Cat’s-Paw by Bill Pronzini

Theme for the Week: Murder in the Most Unlikely Places

Name of the story: Cat’s-Paw
Author: Bill Pronzini
Source: Scenarios, Spadework – both collections of ‘Nameless Detective’ short stories
Story Number: 48
The unlikely place for murder in this story happens to be a Lion’s cage in a Zoo in the middle of a cold and foggy night – which is meticulously explained with all the eerie sounds and the various labyrinths of the animal enclosures. There has been a rash of thefts of a few esoteric and endangered species from the San Francisco zoological gardens including a crested screamer, a purple gallinule, a black crake, Harris hawks and Chiricahua rattlesnakes. All that the zoo could do was to hire one more extra night guard named Kirby in addition to the two that they had: Sam & Hammond. A member of the commission who is an animal lover hires Nameless to act as an extra guard during the night and identify the person responsible for the thefts.

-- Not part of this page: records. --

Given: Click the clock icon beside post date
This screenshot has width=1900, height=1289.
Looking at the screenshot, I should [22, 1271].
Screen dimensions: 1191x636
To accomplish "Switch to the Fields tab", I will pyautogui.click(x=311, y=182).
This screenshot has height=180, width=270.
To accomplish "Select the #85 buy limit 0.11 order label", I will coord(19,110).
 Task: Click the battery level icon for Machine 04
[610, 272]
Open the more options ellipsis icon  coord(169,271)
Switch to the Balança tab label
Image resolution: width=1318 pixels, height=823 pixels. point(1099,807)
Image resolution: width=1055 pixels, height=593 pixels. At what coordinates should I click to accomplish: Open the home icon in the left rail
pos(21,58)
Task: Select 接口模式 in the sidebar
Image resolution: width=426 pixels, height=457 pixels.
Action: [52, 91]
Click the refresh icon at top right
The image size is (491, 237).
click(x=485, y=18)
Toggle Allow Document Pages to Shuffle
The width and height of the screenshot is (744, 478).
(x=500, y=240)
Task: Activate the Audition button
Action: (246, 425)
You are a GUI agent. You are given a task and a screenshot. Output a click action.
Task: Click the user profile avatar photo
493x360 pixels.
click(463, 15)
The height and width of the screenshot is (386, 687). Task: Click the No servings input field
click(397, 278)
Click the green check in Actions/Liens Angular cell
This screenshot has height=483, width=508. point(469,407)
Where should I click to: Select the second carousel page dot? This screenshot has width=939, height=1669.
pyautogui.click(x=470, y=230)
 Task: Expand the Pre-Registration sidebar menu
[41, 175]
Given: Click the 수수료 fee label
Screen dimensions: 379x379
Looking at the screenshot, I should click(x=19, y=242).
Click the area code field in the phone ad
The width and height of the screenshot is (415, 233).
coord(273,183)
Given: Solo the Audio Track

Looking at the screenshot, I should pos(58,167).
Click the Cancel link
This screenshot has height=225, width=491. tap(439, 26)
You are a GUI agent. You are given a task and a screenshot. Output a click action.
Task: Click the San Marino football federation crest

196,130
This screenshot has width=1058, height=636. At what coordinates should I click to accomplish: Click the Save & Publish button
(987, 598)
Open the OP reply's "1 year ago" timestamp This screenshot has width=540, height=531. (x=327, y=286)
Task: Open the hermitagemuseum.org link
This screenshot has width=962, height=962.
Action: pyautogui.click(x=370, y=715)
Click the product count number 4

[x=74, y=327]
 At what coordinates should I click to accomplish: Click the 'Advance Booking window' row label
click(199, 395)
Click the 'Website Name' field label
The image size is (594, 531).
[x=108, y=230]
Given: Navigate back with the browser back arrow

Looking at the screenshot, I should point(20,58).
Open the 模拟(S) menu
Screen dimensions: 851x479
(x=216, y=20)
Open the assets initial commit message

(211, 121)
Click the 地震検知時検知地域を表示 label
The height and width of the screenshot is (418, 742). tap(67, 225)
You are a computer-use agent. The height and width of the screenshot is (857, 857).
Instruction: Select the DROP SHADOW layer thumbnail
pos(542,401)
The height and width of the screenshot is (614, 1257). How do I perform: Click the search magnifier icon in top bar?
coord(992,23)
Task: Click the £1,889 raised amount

On the fourth night of his vigil, Kirby is found dead inside one of the cages in the Lion’s House in peculiar circumstances: the small access door is locked, the sliding panel at the rear of the cage that let the big cats in and out at feeding time is also locked, both Nameless and Sam were together when the shot was heard and they both arrive at the scene through the only entrance possible(locked from outside) in less than 30 seconds and yet they don’t see anyone who could have murdered Kirby and escaped! The locked cage is quickly explained as they find a key next to the dead man – anybody could have locked the cage and thrown the key in through the bars but they don’t find an explanation as to how the murderer could have escaped in such a short span of time!
All the clues are fairly presented to the reader, the same clues which Nameless ponders upon and arrives at the only possible solution – which solves both the murder and the theft of the rare animals.